*YOUR GOAL*. Having located "Given: Select the 102.41 red price label", write out its line and the remaining lines of the material exactly, the last one included, but not the pictures.

*MATERIAL FOR THIS TASK*.
::::

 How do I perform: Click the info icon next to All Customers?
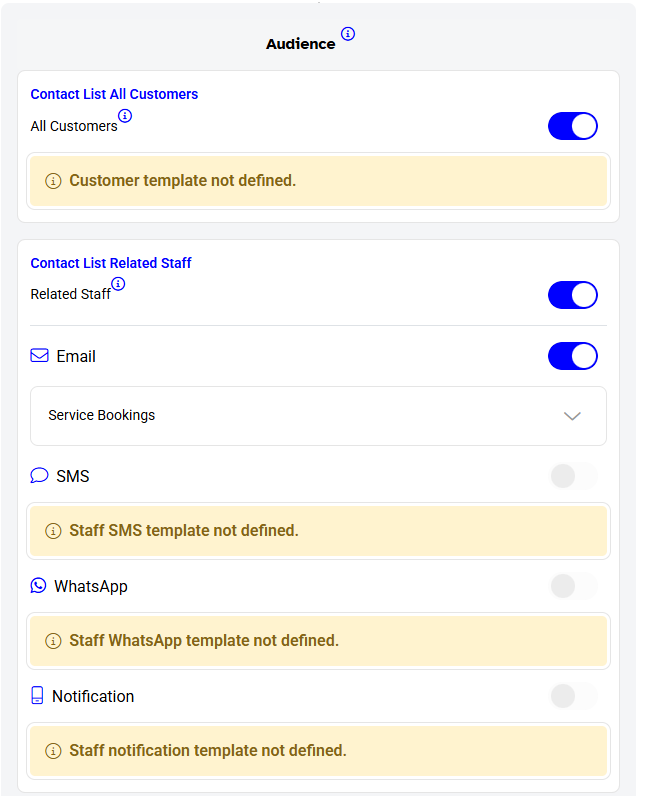tap(125, 116)
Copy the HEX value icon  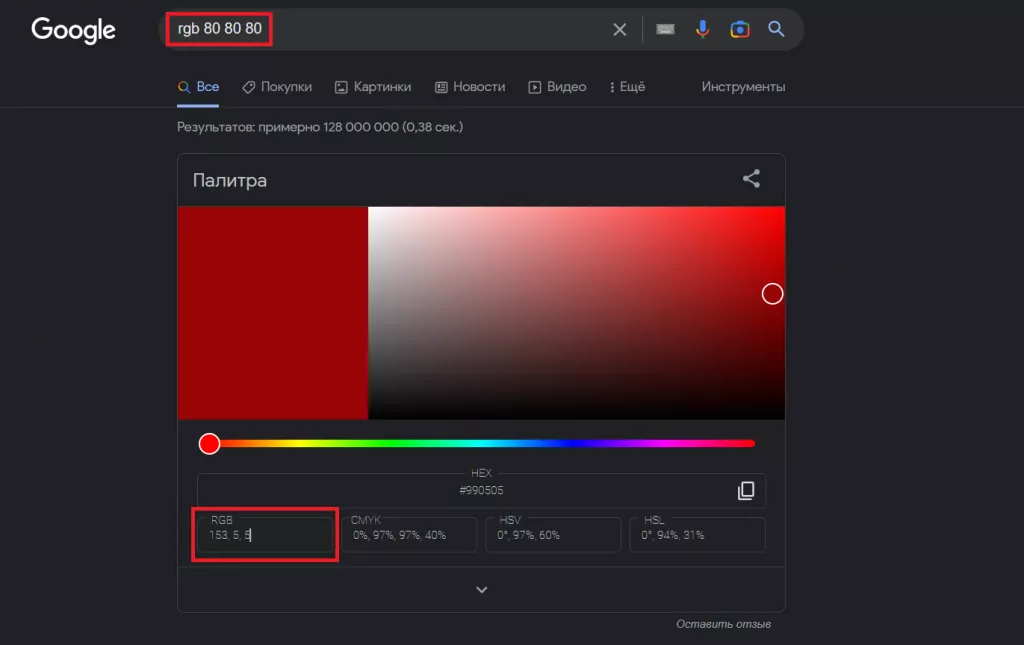click(x=746, y=490)
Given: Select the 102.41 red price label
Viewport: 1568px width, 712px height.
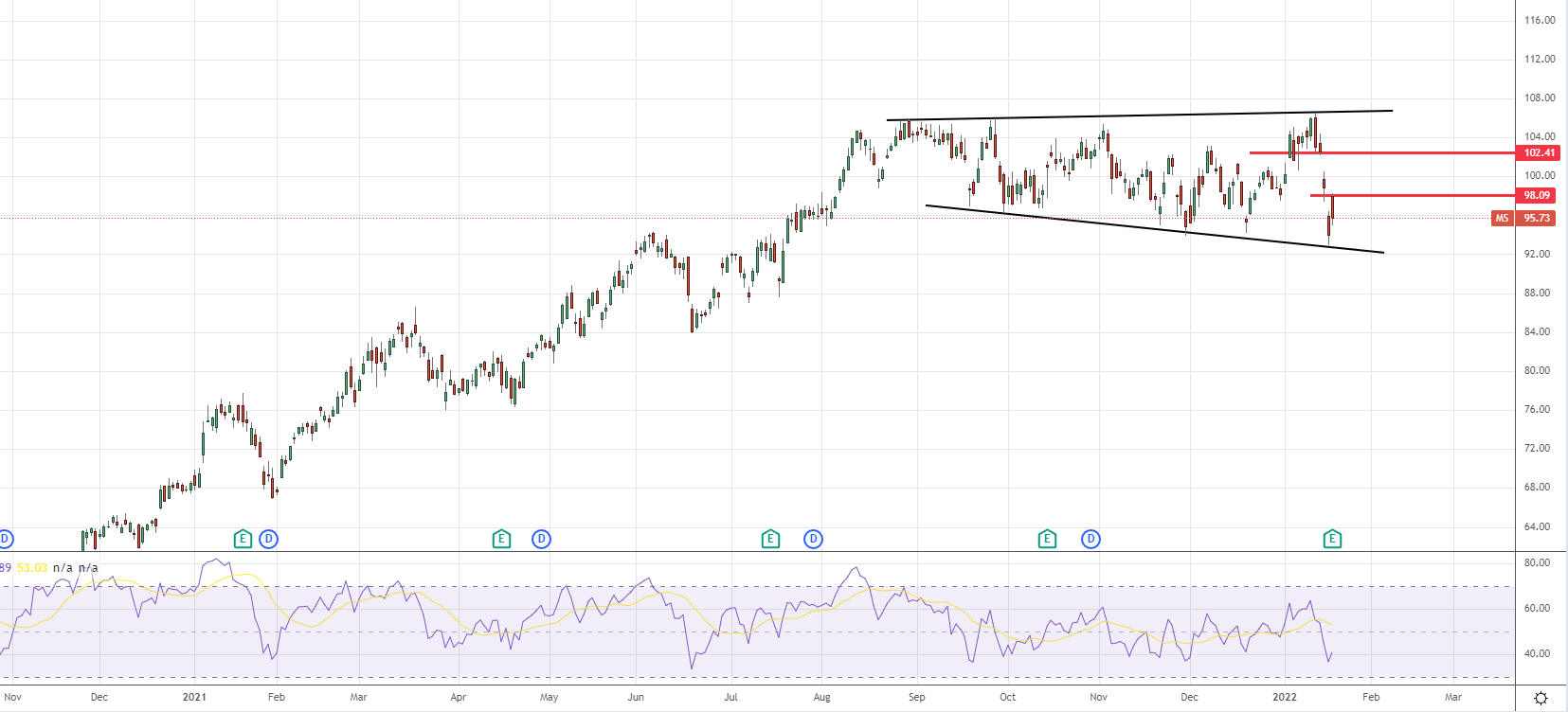Looking at the screenshot, I should [1539, 152].
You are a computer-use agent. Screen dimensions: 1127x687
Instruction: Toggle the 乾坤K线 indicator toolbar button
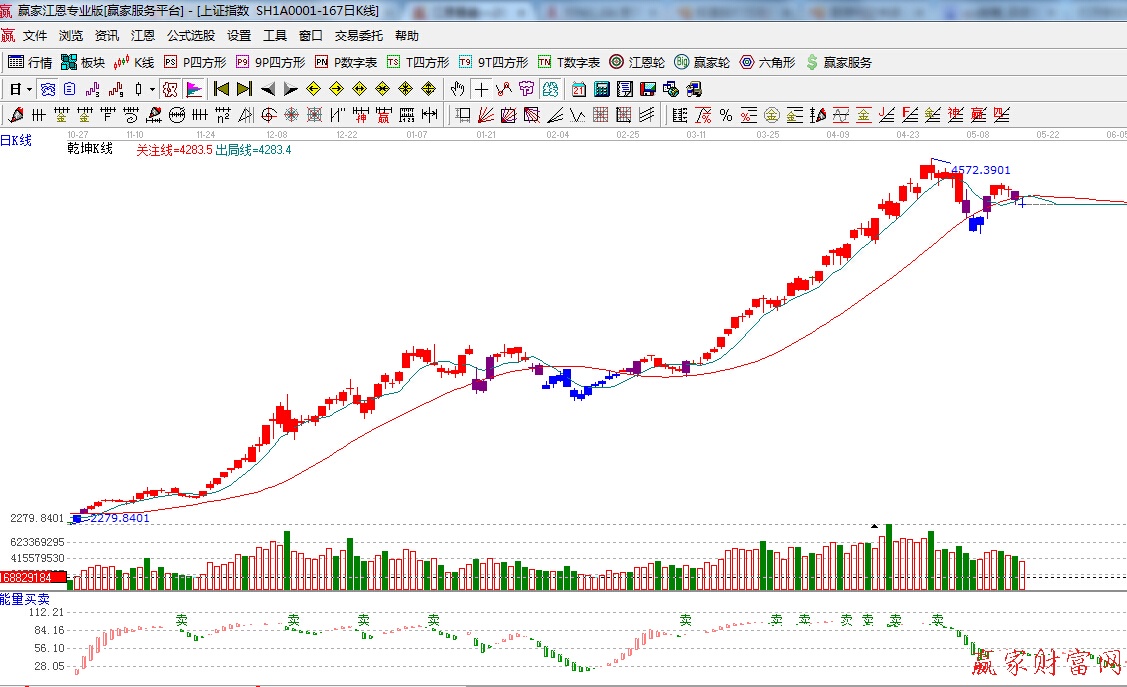point(170,89)
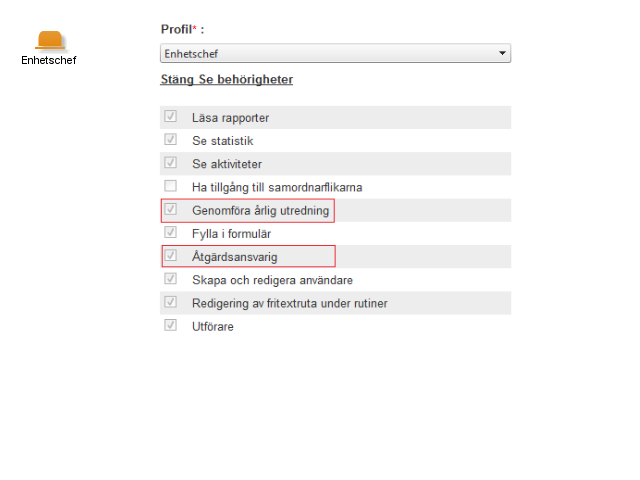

::::

*SOLUTION*.
Given: Select the 102.41 red price label
Viewport: 1568px width, 712px height.
Looking at the screenshot, I should [1539, 152].
You are a computer-use agent. Screen dimensions: 1127x687
Instruction: Toggle the 乾坤K线 indicator toolbar button
point(170,89)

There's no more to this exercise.